OllamaModelBackend: use TaskGroup for structured cancellation in generate_from_raw #1164

@planetf1

Description

@planetf1

Background

PR #1163 fixed generate_from_raw to propagate exceptions instead of silently swallowing them into empty ModelOutputThunk(value="") (issue #597). The fix uses asyncio.gather(*coroutines) (default return_exceptions=False).

Problem

With asyncio.gather(return_exceptions=False), when one coroutine raises, the other in-flight coroutines are not cancelled — they continue running on the event loop until completion, but their results are discarded. For N parallel Ollama HTTP requests, this means up to N−1 requests complete and their results are thrown away.

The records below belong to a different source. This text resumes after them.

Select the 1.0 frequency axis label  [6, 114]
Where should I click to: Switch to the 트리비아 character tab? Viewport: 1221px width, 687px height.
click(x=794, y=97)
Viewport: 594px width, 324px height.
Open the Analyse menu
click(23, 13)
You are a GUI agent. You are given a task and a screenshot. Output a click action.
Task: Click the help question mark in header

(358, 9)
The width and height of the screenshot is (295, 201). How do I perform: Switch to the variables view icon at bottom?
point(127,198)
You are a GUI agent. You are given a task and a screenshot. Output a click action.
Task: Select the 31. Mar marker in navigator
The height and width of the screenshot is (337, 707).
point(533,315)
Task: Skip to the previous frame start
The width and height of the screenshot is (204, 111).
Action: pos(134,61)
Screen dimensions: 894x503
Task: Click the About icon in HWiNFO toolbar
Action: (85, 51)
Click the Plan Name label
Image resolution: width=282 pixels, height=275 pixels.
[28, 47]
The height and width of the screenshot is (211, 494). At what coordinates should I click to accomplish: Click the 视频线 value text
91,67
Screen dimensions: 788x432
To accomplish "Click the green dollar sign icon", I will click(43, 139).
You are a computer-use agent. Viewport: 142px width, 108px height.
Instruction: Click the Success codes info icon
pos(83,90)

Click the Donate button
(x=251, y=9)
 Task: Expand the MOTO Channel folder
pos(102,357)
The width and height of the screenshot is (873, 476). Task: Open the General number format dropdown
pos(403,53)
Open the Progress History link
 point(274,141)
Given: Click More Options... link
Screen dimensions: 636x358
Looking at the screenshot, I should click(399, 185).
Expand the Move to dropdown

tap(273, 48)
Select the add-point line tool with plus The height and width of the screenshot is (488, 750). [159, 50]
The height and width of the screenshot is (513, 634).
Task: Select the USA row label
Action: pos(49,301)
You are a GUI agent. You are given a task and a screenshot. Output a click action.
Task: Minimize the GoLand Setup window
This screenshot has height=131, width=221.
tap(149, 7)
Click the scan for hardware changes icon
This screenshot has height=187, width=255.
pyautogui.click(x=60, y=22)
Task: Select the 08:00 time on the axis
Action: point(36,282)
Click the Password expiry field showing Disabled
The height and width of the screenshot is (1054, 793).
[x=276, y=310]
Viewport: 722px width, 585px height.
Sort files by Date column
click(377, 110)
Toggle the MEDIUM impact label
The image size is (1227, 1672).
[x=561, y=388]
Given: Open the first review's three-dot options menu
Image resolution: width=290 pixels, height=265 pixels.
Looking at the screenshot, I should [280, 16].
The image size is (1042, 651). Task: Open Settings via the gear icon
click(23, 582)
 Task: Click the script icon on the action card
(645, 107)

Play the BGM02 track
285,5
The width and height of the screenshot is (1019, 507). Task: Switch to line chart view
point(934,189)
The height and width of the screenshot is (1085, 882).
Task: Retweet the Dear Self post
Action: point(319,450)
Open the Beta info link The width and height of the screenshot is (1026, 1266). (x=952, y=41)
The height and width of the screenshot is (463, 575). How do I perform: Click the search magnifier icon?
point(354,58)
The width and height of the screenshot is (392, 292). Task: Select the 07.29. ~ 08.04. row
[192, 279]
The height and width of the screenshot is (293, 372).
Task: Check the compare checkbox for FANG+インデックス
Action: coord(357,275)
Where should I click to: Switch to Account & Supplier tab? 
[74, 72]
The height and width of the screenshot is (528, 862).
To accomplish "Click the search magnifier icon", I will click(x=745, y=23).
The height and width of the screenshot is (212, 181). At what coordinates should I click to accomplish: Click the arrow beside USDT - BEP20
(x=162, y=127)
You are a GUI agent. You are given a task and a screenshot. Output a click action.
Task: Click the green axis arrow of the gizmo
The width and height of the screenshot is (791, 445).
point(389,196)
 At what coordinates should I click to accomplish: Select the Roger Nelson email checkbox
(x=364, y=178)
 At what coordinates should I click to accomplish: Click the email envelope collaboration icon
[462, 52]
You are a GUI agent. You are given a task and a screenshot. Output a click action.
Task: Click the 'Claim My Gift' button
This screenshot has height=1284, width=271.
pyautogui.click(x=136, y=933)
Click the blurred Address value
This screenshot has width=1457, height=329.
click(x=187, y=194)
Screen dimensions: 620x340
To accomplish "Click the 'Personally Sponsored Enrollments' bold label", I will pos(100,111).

This is a pre-existing behaviour of asyncio.gather made visible by the fix in #1163. It was not introduced by that PR; under the old code all N tasks always ran to completion (whether they failed or not).

Desired behaviour

Python 3.12 (the project's minimum version) has asyncio.TaskGroup, which provides structured concurrency: if any task in the group raises, the remaining tasks are cancelled. This avoids wasted compute and network bandwidth.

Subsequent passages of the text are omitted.